- [TASK STATEMENT]: Starting at the line that contains "This screenshot has width=958, height=684.", copy every line through the end of the records below exactly as written, leaving out pictures.

▬▬▬▬▬▬▬▬▬▬

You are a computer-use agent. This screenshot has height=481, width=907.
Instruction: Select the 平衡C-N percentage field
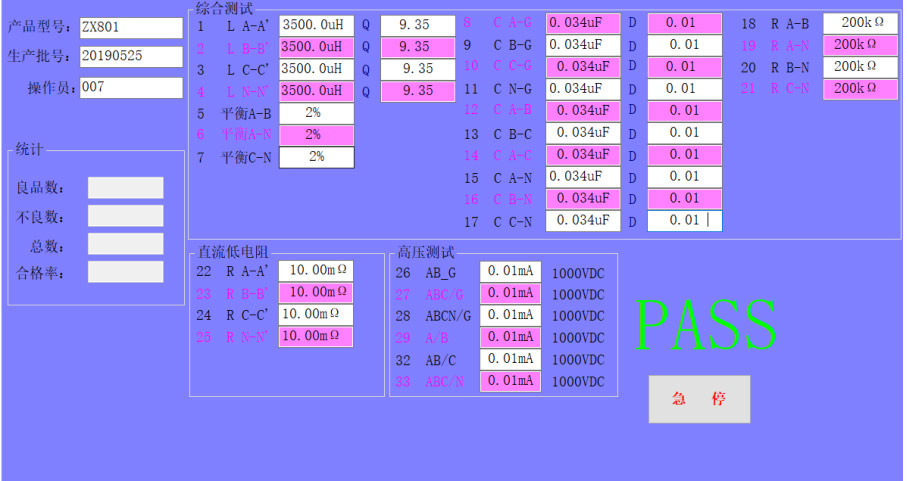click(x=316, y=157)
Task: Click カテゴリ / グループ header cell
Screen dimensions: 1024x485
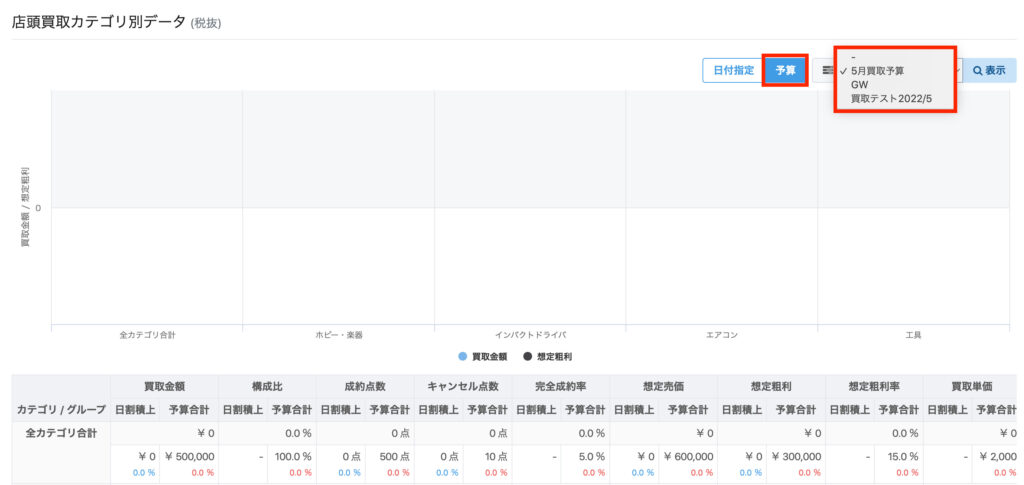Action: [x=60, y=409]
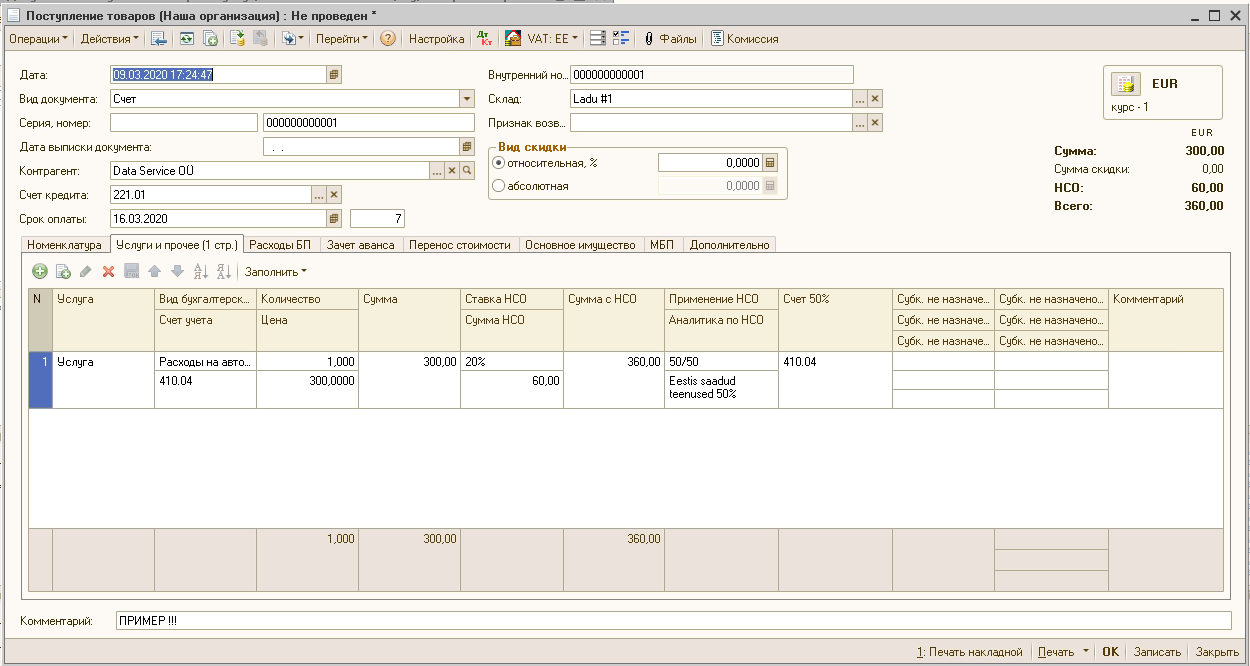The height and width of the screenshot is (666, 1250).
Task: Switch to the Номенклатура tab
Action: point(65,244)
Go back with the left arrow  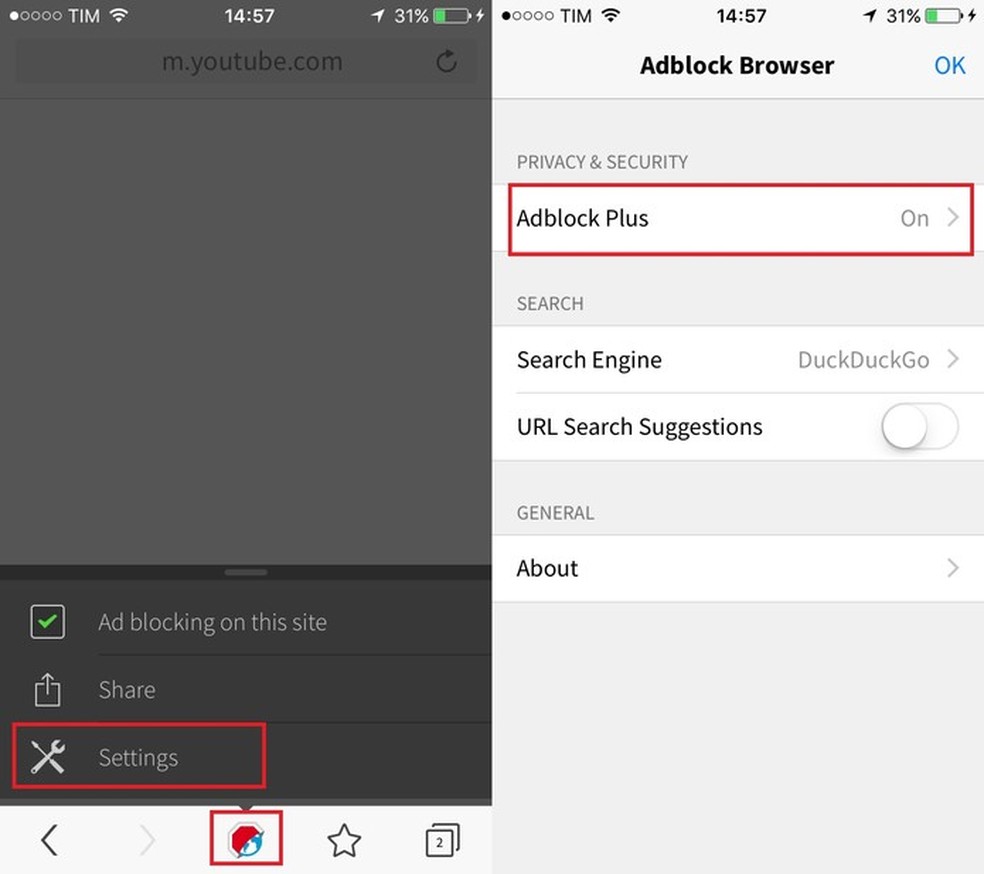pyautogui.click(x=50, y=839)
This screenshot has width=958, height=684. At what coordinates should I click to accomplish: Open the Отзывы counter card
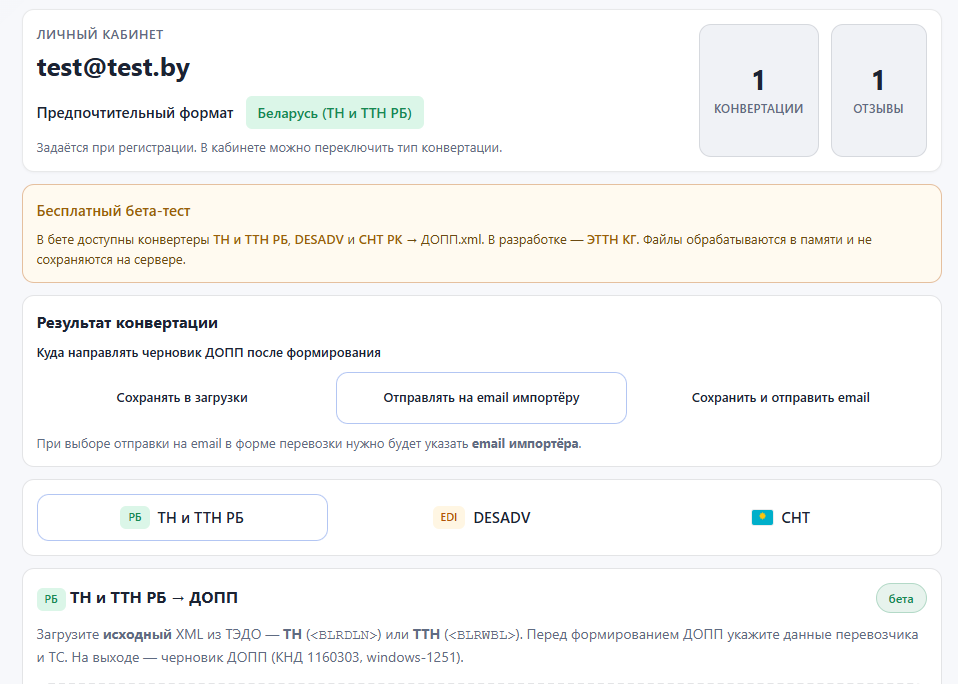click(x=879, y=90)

▬▬▬▬▬▬▬▬▬▬

- [EXERCISE OUTPUT]:
This screenshot has width=958, height=684. At what coordinates should I click to accomplish: Open the Отзывы counter card
click(x=879, y=90)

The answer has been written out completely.